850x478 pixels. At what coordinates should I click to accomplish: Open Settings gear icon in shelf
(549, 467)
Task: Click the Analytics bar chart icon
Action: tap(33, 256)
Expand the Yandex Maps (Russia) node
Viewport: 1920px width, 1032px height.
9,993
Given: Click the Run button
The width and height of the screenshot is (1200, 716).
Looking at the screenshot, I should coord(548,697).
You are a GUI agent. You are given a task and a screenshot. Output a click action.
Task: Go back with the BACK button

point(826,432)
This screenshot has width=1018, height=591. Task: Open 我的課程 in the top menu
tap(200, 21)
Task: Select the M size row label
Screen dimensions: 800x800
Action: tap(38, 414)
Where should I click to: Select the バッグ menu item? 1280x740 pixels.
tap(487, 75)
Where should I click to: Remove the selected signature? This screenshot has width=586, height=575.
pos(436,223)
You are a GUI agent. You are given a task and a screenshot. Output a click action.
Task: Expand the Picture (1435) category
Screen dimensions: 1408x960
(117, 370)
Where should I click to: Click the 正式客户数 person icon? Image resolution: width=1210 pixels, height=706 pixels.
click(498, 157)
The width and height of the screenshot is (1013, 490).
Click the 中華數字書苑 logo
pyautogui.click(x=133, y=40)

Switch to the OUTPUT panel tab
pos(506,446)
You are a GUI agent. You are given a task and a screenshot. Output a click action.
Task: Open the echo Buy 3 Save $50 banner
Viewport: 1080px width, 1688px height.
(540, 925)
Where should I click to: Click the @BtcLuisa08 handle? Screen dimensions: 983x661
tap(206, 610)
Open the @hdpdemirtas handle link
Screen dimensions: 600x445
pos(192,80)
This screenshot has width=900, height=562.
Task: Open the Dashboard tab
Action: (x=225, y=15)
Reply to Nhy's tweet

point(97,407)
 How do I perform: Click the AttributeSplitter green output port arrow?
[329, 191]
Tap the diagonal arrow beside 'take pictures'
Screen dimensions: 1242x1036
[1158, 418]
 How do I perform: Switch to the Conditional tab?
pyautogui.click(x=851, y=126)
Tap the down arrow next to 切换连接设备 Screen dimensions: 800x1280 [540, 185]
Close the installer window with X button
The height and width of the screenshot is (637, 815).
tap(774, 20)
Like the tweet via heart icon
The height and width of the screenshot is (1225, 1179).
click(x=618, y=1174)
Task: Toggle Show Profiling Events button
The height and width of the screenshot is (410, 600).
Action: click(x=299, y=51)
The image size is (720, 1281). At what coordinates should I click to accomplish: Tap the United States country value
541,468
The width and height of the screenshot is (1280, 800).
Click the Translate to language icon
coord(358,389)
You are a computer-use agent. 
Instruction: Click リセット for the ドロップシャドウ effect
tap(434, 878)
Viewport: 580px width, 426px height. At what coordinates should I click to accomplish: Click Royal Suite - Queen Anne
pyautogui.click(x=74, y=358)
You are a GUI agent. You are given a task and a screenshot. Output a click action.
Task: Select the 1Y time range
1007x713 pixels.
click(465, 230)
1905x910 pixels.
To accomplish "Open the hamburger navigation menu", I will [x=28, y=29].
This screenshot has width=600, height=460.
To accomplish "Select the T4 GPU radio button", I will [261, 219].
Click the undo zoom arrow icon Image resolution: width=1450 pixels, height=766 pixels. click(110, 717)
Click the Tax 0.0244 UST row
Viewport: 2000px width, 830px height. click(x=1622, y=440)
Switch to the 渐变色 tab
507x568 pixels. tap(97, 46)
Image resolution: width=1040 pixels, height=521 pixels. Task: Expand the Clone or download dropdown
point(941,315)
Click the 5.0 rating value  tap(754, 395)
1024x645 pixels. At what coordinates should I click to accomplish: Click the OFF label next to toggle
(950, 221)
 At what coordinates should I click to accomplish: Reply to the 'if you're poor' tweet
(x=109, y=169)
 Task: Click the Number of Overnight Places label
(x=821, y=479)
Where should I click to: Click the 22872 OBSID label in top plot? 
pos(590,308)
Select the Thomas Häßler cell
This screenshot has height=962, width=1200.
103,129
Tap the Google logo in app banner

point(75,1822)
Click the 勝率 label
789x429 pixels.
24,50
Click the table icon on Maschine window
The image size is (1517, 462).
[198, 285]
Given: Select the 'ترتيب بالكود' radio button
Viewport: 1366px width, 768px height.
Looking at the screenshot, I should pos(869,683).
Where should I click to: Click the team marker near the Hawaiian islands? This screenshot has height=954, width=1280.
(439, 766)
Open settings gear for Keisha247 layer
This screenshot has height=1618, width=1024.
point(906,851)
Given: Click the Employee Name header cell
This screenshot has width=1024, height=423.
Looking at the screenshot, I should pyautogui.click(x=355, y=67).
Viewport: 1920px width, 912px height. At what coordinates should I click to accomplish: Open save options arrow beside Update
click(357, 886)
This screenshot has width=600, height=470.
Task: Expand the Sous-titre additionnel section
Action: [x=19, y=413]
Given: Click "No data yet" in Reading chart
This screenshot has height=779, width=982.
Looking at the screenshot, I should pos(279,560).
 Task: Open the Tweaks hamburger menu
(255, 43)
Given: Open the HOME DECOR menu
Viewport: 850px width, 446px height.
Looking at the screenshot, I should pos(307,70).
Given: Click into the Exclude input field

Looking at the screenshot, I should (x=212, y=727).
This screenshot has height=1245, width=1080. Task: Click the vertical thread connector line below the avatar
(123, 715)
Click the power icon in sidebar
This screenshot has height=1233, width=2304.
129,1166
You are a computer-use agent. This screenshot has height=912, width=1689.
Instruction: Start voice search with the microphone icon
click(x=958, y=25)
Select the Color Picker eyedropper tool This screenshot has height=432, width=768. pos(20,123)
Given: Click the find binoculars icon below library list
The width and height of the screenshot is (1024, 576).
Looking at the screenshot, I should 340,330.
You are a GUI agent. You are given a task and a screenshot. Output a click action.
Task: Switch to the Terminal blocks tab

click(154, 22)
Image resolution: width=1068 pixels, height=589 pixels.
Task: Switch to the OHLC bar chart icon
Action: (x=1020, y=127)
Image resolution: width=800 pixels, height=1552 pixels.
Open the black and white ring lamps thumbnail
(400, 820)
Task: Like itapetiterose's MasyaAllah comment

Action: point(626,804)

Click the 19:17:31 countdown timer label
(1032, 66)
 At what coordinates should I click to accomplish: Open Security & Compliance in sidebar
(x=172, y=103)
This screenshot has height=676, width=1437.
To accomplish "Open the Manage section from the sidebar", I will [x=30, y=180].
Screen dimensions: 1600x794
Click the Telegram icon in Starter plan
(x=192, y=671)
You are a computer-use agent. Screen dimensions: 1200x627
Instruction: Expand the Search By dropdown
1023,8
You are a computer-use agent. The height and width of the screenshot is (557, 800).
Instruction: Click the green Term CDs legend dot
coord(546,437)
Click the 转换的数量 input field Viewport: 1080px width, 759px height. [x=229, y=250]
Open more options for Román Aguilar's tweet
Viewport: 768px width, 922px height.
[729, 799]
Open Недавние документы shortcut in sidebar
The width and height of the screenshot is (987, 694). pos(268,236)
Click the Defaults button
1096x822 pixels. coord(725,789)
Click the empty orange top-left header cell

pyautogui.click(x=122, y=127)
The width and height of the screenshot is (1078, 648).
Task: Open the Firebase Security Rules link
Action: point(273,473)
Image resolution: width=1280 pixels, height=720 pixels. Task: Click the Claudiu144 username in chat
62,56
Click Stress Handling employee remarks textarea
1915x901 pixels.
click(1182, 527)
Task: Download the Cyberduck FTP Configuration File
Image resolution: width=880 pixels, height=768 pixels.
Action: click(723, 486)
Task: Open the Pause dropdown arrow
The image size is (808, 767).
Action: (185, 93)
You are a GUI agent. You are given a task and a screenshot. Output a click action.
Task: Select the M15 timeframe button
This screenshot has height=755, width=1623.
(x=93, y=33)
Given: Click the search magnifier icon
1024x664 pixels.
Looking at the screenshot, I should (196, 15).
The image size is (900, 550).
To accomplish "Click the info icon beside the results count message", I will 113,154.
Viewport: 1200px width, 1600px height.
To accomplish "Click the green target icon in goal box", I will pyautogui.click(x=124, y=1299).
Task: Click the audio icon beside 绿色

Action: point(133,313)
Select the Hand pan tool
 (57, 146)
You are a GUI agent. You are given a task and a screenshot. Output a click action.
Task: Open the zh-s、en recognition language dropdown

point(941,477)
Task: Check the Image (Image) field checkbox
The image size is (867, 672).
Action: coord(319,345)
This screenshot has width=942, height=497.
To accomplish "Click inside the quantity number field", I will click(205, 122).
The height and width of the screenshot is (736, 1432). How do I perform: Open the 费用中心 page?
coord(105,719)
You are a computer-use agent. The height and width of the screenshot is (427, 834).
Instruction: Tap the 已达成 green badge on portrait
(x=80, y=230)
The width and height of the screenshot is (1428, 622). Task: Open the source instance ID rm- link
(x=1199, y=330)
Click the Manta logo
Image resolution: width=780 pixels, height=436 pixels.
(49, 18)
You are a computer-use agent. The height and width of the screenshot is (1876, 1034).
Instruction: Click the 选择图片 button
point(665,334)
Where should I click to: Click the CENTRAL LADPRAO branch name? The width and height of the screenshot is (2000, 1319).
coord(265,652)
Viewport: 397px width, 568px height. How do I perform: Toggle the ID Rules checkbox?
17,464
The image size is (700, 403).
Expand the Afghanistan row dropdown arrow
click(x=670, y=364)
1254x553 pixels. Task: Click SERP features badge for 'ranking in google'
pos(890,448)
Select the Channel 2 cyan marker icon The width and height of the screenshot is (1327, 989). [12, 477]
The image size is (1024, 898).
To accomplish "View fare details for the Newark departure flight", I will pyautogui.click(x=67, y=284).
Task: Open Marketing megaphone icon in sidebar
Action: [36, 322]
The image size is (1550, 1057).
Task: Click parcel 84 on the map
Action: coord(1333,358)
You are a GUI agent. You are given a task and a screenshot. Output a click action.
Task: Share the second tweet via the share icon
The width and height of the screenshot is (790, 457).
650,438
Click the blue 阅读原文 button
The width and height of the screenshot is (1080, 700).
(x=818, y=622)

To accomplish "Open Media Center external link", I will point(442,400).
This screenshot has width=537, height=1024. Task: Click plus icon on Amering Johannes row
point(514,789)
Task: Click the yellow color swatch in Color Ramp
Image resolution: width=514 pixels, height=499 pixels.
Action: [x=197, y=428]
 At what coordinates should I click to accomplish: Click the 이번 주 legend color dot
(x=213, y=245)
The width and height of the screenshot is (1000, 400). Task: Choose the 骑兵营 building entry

-- -- --

**Activity:**
Where the string "radio" occurs in a line of the listing, copy the line.

**Answer to this exercise:**
To accomplish "Select the T4 GPU radio button", I will [261, 219].
Given: Select the 'ترتيب بالكود' radio button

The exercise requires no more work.